-------- Data records

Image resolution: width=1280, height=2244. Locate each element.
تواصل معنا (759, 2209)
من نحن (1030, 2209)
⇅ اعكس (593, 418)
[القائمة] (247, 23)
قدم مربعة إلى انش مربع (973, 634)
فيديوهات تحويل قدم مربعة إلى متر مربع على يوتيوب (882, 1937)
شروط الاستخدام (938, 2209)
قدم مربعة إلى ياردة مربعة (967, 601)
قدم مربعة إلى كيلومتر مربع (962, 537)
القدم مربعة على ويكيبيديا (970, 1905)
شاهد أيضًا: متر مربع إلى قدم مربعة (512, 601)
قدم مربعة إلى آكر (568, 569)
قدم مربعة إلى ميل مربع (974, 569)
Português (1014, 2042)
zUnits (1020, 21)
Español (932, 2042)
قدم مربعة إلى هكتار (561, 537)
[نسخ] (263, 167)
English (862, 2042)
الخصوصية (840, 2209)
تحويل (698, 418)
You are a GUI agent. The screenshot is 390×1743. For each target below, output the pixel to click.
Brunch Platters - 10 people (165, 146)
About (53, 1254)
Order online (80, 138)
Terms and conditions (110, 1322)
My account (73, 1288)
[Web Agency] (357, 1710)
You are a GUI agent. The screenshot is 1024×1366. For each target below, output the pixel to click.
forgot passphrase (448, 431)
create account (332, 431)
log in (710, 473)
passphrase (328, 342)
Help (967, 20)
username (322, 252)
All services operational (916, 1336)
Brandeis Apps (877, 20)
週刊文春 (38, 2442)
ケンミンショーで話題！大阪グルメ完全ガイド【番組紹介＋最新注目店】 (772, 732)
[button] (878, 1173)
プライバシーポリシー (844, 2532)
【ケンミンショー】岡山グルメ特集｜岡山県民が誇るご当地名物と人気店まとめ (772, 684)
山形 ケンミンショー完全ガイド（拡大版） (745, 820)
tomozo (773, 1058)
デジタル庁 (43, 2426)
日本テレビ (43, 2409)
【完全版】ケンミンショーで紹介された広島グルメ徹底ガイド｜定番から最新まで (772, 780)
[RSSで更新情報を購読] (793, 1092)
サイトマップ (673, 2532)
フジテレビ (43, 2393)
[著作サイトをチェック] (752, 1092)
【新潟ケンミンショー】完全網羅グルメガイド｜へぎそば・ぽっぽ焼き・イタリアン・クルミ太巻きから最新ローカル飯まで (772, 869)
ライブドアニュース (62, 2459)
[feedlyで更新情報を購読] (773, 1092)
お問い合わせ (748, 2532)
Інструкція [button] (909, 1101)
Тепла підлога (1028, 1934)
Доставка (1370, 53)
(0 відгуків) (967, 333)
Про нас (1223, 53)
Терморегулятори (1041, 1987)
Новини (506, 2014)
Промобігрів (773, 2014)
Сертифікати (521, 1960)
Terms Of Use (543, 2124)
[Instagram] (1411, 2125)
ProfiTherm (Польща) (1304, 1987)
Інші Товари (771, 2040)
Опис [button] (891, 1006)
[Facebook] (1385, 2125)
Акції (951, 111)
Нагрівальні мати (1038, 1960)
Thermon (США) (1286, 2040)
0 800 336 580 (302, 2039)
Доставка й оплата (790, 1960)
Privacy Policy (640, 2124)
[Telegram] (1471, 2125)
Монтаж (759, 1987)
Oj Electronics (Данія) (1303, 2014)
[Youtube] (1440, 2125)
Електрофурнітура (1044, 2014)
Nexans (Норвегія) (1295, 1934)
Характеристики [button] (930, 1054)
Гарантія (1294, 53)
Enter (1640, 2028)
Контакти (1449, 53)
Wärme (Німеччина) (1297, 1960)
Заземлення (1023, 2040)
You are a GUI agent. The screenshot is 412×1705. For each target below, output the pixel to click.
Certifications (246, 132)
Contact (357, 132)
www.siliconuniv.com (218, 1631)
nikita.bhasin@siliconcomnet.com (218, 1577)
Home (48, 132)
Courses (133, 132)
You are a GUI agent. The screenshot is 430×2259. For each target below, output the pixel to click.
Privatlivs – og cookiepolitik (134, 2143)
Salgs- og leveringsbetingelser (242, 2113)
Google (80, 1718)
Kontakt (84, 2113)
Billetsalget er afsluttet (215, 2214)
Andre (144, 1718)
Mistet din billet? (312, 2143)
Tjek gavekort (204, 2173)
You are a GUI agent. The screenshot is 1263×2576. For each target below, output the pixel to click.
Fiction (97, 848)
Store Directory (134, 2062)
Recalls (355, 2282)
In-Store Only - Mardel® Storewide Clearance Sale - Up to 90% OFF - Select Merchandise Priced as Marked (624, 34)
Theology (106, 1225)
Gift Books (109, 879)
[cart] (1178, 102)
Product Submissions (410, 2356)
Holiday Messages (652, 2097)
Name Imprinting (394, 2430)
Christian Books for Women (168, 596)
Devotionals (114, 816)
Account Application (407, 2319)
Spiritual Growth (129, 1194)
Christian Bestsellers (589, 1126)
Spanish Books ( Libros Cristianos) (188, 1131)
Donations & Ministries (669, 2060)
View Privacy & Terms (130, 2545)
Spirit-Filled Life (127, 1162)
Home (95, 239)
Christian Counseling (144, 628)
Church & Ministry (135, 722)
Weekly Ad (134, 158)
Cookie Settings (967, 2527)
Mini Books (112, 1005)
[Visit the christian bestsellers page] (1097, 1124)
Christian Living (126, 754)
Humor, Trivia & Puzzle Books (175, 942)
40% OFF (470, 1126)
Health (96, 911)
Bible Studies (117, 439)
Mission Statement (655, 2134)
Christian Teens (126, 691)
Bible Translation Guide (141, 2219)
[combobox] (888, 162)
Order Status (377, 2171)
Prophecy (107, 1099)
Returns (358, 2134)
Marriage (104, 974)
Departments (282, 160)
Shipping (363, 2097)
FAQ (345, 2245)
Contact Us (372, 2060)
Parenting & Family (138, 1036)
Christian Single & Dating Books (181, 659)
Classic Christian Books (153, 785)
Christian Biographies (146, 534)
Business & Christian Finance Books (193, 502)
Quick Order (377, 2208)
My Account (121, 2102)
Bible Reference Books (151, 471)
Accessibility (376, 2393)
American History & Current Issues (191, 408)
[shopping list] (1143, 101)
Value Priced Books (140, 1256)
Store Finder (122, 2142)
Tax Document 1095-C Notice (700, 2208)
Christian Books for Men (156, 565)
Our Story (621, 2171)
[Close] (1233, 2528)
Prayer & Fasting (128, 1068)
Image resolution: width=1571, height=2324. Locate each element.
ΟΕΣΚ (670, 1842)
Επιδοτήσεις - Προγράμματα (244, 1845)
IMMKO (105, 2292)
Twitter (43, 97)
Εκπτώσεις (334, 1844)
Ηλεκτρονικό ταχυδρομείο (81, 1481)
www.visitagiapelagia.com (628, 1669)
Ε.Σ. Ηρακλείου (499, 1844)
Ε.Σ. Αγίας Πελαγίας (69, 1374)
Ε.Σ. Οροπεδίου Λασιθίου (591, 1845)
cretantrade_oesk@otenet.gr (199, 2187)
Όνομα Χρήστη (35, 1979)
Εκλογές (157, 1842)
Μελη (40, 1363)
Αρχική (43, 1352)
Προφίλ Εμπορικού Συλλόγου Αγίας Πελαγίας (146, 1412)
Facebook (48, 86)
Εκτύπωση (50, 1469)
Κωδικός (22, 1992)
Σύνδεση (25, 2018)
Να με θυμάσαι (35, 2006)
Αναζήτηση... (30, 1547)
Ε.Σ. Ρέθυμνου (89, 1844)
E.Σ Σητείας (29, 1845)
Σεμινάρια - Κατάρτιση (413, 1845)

----------------

### Exercise
For each record above, write it out again exactly.

### Answer for the task
Image resolution: width=1280, height=2244. Locate each element.
تواصل معنا (759, 2209)
من نحن (1030, 2209)
⇅ اعكس (593, 418)
[القائمة] (247, 23)
قدم مربعة إلى انش مربع (973, 634)
فيديوهات تحويل قدم مربعة إلى متر مربع على يوتيوب (882, 1937)
شروط الاستخدام (938, 2209)
قدم مربعة إلى ياردة مربعة (967, 601)
قدم مربعة إلى كيلومتر مربع (962, 537)
القدم مربعة على ويكيبيديا (970, 1905)
شاهد أيضًا: متر مربع إلى قدم مربعة (512, 601)
قدم مربعة إلى آكر (568, 569)
قدم مربعة إلى ميل مربع (974, 569)
Português (1014, 2042)
zUnits (1020, 21)
Español (932, 2042)
قدم مربعة إلى هكتار (561, 537)
[نسخ] (263, 167)
English (862, 2042)
الخصوصية (840, 2209)
تحويل (698, 418)
You are a GUI agent. The screenshot is 390×1743. For each target below, output the pixel to click.
Brunch Platters - 10 people (165, 146)
About (53, 1254)
Order online (80, 138)
Terms and conditions (110, 1322)
My account (73, 1288)
[Web Agency] (357, 1710)
You are a GUI agent. The screenshot is 1024×1366. For each target below, output the pixel to click.
forgot passphrase (448, 431)
create account (332, 431)
log in (710, 473)
passphrase (328, 342)
Help (967, 20)
username (322, 252)
All services operational (916, 1336)
Brandeis Apps (877, 20)
週刊文春 (38, 2442)
ケンミンショーで話題！大阪グルメ完全ガイド【番組紹介＋最新注目店】 (772, 732)
[button] (878, 1173)
プライバシーポリシー (844, 2532)
【ケンミンショー】岡山グルメ特集｜岡山県民が誇るご当地名物と人気店まとめ (772, 684)
山形 ケンミンショー完全ガイド（拡大版） (745, 820)
tomozo (773, 1058)
デジタル庁 (43, 2426)
日本テレビ (43, 2409)
【完全版】ケンミンショーで紹介された広島グルメ徹底ガイド｜定番から最新まで (772, 780)
[RSSで更新情報を購読] (793, 1092)
サイトマップ (673, 2532)
フジテレビ (43, 2393)
[著作サイトをチェック] (752, 1092)
【新潟ケンミンショー】完全網羅グルメガイド｜へぎそば・ぽっぽ焼き・イタリアン・クルミ太巻きから最新ローカル飯まで (772, 869)
ライブドアニュース (62, 2459)
[feedlyで更新情報を購読] (773, 1092)
お問い合わせ (748, 2532)
Інструкція [button] (909, 1101)
Тепла підлога (1028, 1934)
Доставка (1370, 53)
(0 відгуків) (967, 333)
Про нас (1223, 53)
Терморегулятори (1041, 1987)
Новини (506, 2014)
Промобігрів (773, 2014)
Сертифікати (521, 1960)
Terms Of Use (543, 2124)
[Instagram] (1411, 2125)
ProfiTherm (Польща) (1304, 1987)
Інші Товари (771, 2040)
Опис [button] (891, 1006)
[Facebook] (1385, 2125)
Акції (951, 111)
Нагрівальні мати (1038, 1960)
Thermon (США) (1286, 2040)
0 800 336 580 (302, 2039)
Доставка й оплата (790, 1960)
Privacy Policy (640, 2124)
[Telegram] (1471, 2125)
Монтаж (759, 1987)
Oj Electronics (Данія) (1303, 2014)
[Youtube] (1440, 2125)
Електрофурнітура (1044, 2014)
Nexans (Норвегія) (1295, 1934)
Характеристики [button] (930, 1054)
Гарантія (1294, 53)
Enter (1640, 2028)
Контакти (1449, 53)
Wärme (Німеччина) (1297, 1960)
Заземлення (1023, 2040)
You are a GUI agent. The screenshot is 412×1705. For each target below, output the pixel to click.
Certifications (246, 132)
Contact (357, 132)
www.siliconuniv.com (218, 1631)
nikita.bhasin@siliconcomnet.com (218, 1577)
Home (48, 132)
Courses (133, 132)
You are a GUI agent. The screenshot is 430×2259. For each target below, output the pixel to click.
Privatlivs – og cookiepolitik (134, 2143)
Salgs- og leveringsbetingelser (242, 2113)
Google (80, 1718)
Kontakt (84, 2113)
Billetsalget er afsluttet (215, 2214)
Andre (144, 1718)
Mistet din billet? (312, 2143)
Tjek gavekort (204, 2173)
You are a GUI agent. The screenshot is 1263×2576. For each target below, output the pixel to click.
Fiction (97, 848)
Store Directory (134, 2062)
Recalls (355, 2282)
In-Store Only - Mardel® Storewide Clearance Sale - Up to 90% OFF - Select Merchandise Priced as Marked (624, 34)
Theology (106, 1225)
Gift Books (109, 879)
[cart] (1178, 102)
Product Submissions (410, 2356)
Holiday Messages (652, 2097)
Name Imprinting (394, 2430)
Christian Books for Women (168, 596)
Devotionals (114, 816)
Account Application (407, 2319)
Spiritual Growth (129, 1194)
Christian Bestsellers (589, 1126)
Spanish Books ( Libros Cristianos) (188, 1131)
Donations & Ministries (669, 2060)
View Privacy & Terms (130, 2545)
Spirit-Filled Life (127, 1162)
Home (95, 239)
Christian Counseling (144, 628)
Church & Ministry (135, 722)
Weekly Ad (134, 158)
Cookie Settings (967, 2527)
Mini Books (112, 1005)
[Visit the christian bestsellers page] (1097, 1124)
Christian Living (126, 754)
Humor, Trivia & Puzzle Books (175, 942)
40% OFF (470, 1126)
Health (96, 911)
Bible Studies (117, 439)
Mission Statement (655, 2134)
Christian Teens (126, 691)
Bible Translation Guide (141, 2219)
[combobox] (888, 162)
Order Status (377, 2171)
Prophecy (107, 1099)
Returns (358, 2134)
Marriage (104, 974)
Departments (282, 160)
Shipping (363, 2097)
FAQ (345, 2245)
Contact Us (372, 2060)
Parenting & Family (138, 1036)
Christian Single & Dating Books (181, 659)
Classic Christian Books (153, 785)
Christian Biographies (146, 534)
Business & Christian Finance Books (193, 502)
Quick Order (377, 2208)
My Account (121, 2102)
Bible Reference Books (151, 471)
Accessibility (376, 2393)
American History & Current Issues (191, 408)
[shopping list] (1143, 101)
Value Priced Books (140, 1256)
Store Finder (122, 2142)
Tax Document 1095-C Notice (700, 2208)
Christian Books for Men (156, 565)
Our Story (621, 2171)
[Close] (1233, 2528)
Prayer & Fasting (128, 1068)
Image resolution: width=1571, height=2324. Locate each element.
ΟΕΣΚ (670, 1842)
Επιδοτήσεις - Προγράμματα (244, 1845)
IMMKO (105, 2292)
Twitter (43, 97)
Εκπτώσεις (334, 1844)
Ηλεκτρονικό ταχυδρομείο (81, 1481)
www.visitagiapelagia.com (628, 1669)
Ε.Σ. Ηρακλείου (499, 1844)
Ε.Σ. Αγίας Πελαγίας (69, 1374)
Ε.Σ. Οροπεδίου Λασιθίου (591, 1845)
cretantrade_oesk@otenet.gr (199, 2187)
Όνομα Χρήστη (35, 1979)
Εκλογές (157, 1842)
Μελη (40, 1363)
Αρχική (43, 1352)
Προφίλ Εμπορικού Συλλόγου Αγίας Πελαγίας (146, 1412)
Facebook (48, 86)
Εκτύπωση (50, 1469)
Κωδικός (22, 1992)
Σύνδεση (25, 2018)
Να με θυμάσαι (35, 2006)
Αναζήτηση... (30, 1547)
Ε.Σ. Ρέθυμνου (89, 1844)
E.Σ Σητείας (29, 1845)
Σεμινάρια - Κατάρτιση (413, 1845)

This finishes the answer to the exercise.